# Likely drunk drives across Richmond-San Rafael bridge on bike path...



## jetdog9 (Jul 12, 2007)

Stay vigilant out there... 

https://m.sfgate.com/news/bayarea/a...-Of-Dui-Child-Endangerment-After-15095276.php


----------



## Peter P. (Dec 30, 2006)

It sounds like this bike path doesn't have bollards at the entry/exit points to limit access to bikes and pedestrians. The bike paths in my state have them.


----------



## Finx (Oct 19, 2017)

Peter P. said:


> It sounds like this bike path doesn't have bollards at the entry/exit points to limit access to bikes and pedestrians. The bike paths in my state have them.


Bollards are being removed from the bike paths in my area.

A few years ago someone was paralyzed from the neck down after hitting a poorly marked one on a rainy ride. He and his family sued because the bollard was basically a thin metal pole that was poorly marked.

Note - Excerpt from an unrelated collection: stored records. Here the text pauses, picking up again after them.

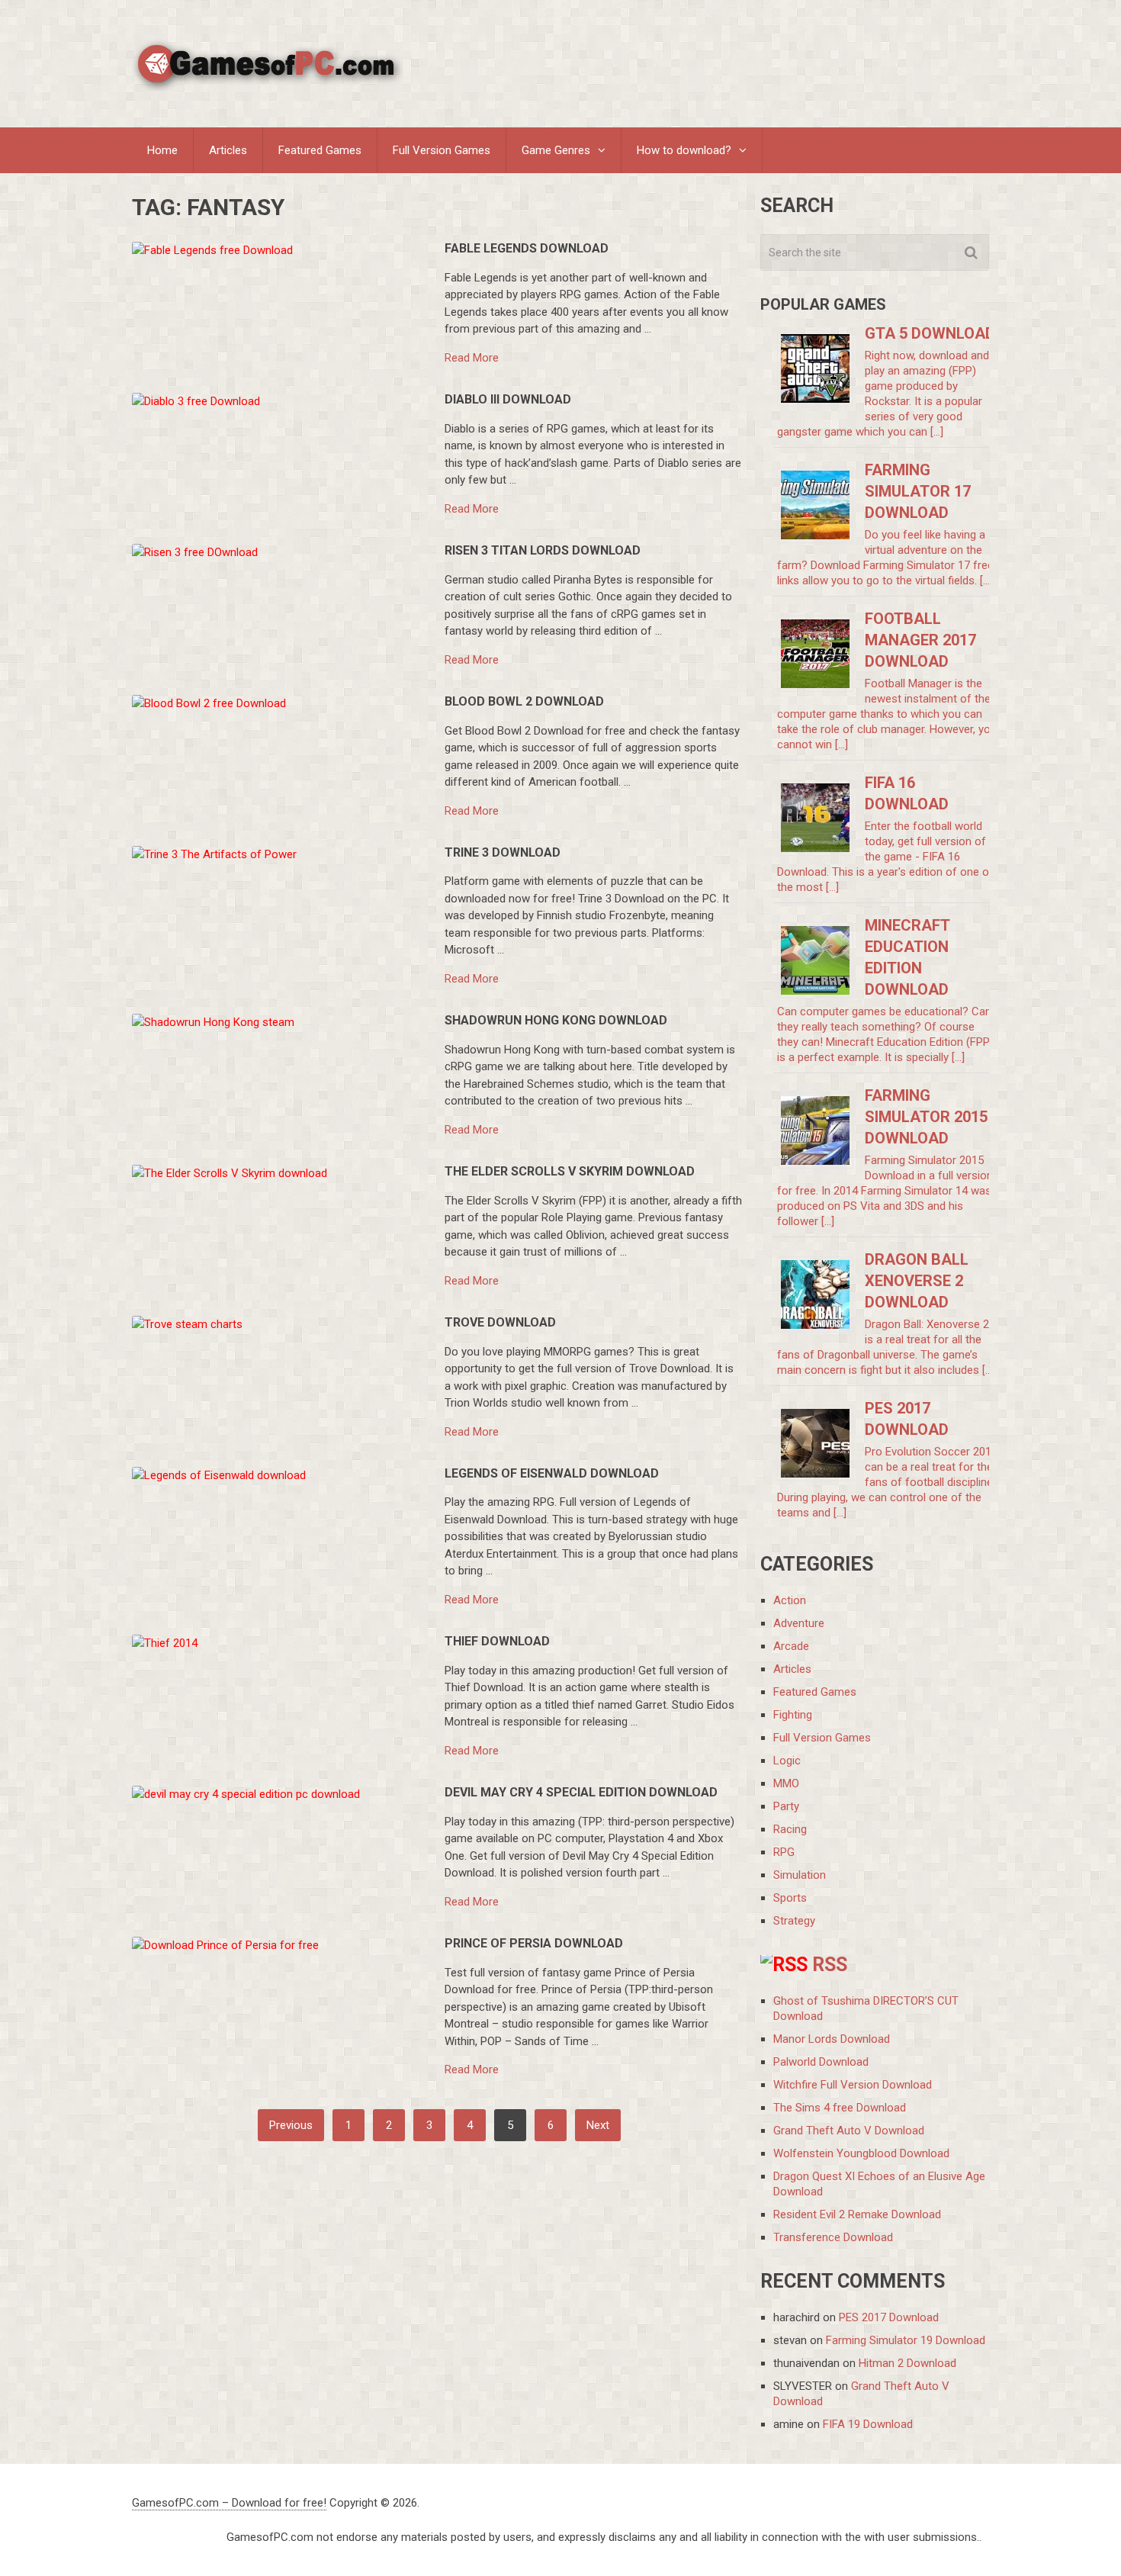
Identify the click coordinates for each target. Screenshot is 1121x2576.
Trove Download (500, 1322)
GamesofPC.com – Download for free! (229, 2503)
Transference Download (833, 2237)
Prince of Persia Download (534, 1943)
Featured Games (319, 150)
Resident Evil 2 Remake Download (857, 2214)
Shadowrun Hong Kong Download (556, 1020)
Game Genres (556, 150)
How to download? (684, 150)
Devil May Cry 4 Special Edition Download (581, 1792)
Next (597, 2125)
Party (786, 1806)
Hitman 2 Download (907, 2363)
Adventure (798, 1623)
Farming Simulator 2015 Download (926, 1116)
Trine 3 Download (502, 852)
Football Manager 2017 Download (920, 640)
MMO (786, 1783)
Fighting (792, 1715)
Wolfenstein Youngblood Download (861, 2153)
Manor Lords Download (831, 2039)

I don't know if they are being removed as a direct result of the lawsuit, but they are definitely coming out across the state.

https://www.bicycling.com/news/a20033788/paralyzed-cyclist-sues-unmarked-bollard/


----------



## Finx (Oct 19, 2017)

My own experience with cars on a MUT.

This guy was about 2 miles into one of the busiest MUT's on the planet before he decided he should turn around. Didn't work out so well for him.


----------